Unpopular Views: 2018 Bestows Trilogy of Terrible Art

Lily Chapnik Rosenthal (1L)

A piece of wisdom in our modern Western society is that, with each passing year, we are meant to advance. Culturally, politically, technologically, each year is meant to build positively upon the year previous. This axiom has, however, been proved horribly and tragically wrong. The advent of three truly terrible pieces of art has proven that 2018 has quite simply ‘Not Measured Up.’ An LP of a year thus far, if you will.  

The Shape of Water

Picture the scene: a Saturday night in January dawns (can a night dawn?) dark and cold, and Illustrious Author and Dear Husband settle in to have the craziest night they’ve had in a while as busy law/grad students, and watch a movie [downloaded illegally] at home. Our intrepid protagonists did not believe that a movie which won Best Picture would prove to be one of the most disappointing experiences of their cultural lives. Yet, what is a night off of law school without inevitable disappointment and misplaced guilt?

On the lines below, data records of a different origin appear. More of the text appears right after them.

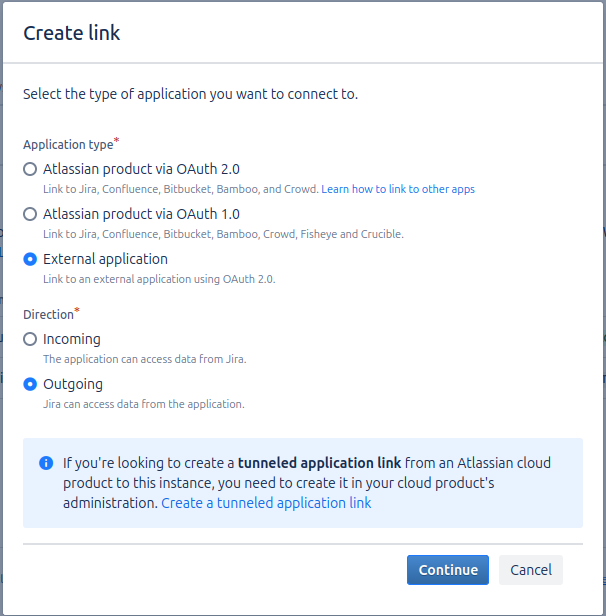Click the Create link dialog heading
606x616 pixels.
[x=72, y=33]
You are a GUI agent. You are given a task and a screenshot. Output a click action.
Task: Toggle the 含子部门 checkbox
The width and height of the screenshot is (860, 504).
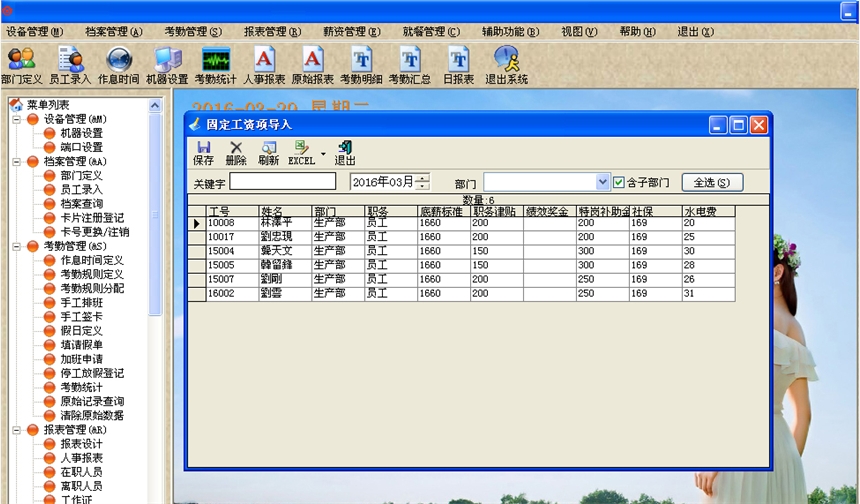[x=619, y=183]

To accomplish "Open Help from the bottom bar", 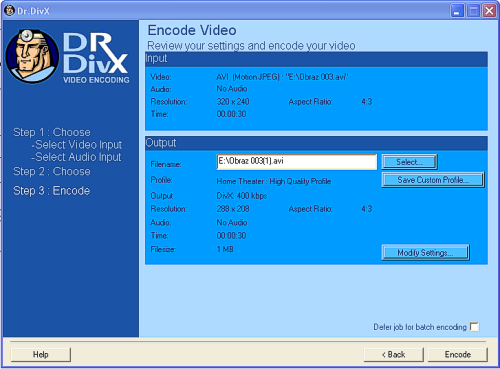I will click(x=41, y=354).
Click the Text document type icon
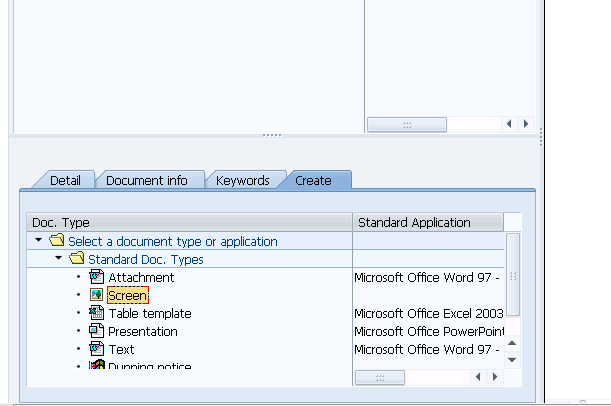This screenshot has width=611, height=406. click(97, 349)
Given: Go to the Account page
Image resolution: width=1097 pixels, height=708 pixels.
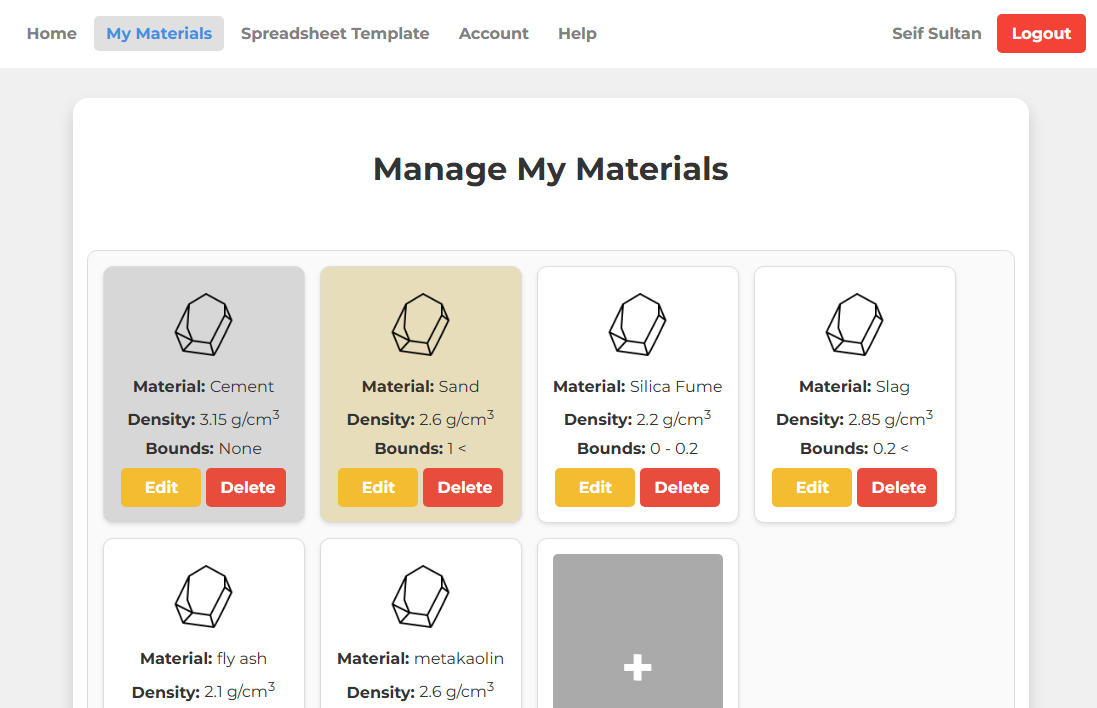Looking at the screenshot, I should (493, 34).
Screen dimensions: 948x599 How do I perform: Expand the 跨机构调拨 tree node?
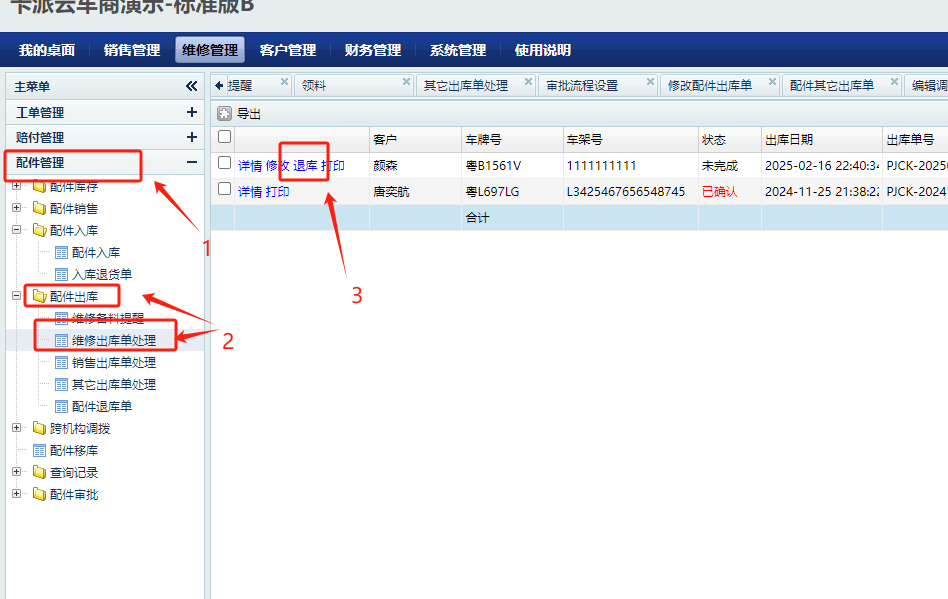16,428
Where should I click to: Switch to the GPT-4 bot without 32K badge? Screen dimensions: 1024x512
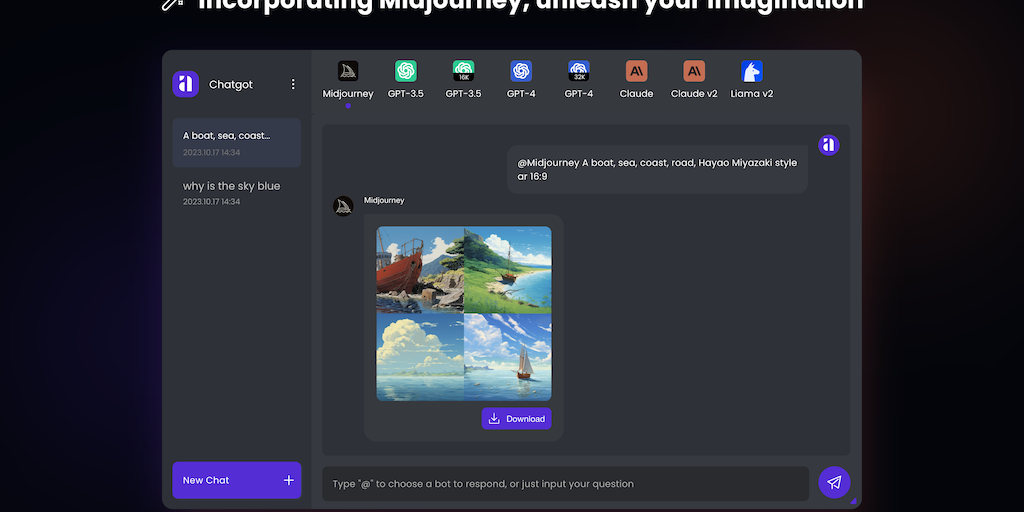click(521, 72)
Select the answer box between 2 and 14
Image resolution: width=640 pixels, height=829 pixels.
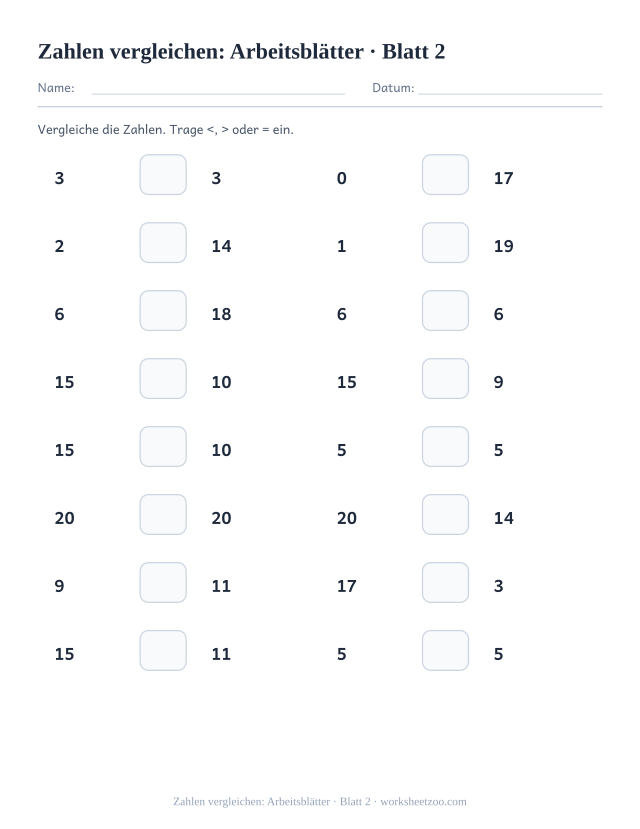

We should have known something was wrong when, five minutes into the movie, the mute main character is shown masturbating in an oversized bathtub for absolutely no reason. This was the beginning of what Dear Husband aptly put as a “weird art piece trying to masturbate to itself… the same old shit just trying to be different.” (The use of the word “masturbate” was, interestingly enough, not in response to the actual masturbation which occured. Coincidence?)

The movie’s plot centers around the aforementioned mute protagonist shallowly falling in love with a weird lagoony creature in a Cold War-era research facility. It was, quite frankly, a stupid story, like Beauty and the Beast for the bestiality crew. We know CGI effects are nice, but basing a whole movie on it without much plot in and of itself is the stuff of a summer low-budget flick, not a Best Picture-worthy movie.  

Rating: 2 stars—maybe.

The Greatest Showman

The good news is, if you have been looking all your life for kitchily-inspired lyrics added to the tunes of every weird-ass pop rock song from the early 2000s, you have found it here.

The bad news: This is a truly terrible movie.

Despite the title, this film involves very little actual showmanship. Instead, it features a weirdly contrived plot, which is supposedly about allowing disenfranchised and beaten-down minorities to shine through the Freak Show of P.T. Barnum’s original circus. It’s a cute feel-good story about bearded ladies and obese people being appreciated for the first time for their innate talents, regardless of their challenges. How lovely.

The issue is that this is an insult to the memory of these people, who were actually terribly exploited by Barnum. This is the same guy who began his career by enslaving someone, and then charging an entrance fee to watch her body being cut up after she died. Also, the one character who was deemed to be worthy of love was an extremely light-skinned, non-disabled African American woman who had the body of the average supermodel. Radical inclusion, sure. Between the gaudiness of the music and the tastelessness of the exploitation, I was left mourning the fact that we hadn’t spent our evening seeing Black Panther instead.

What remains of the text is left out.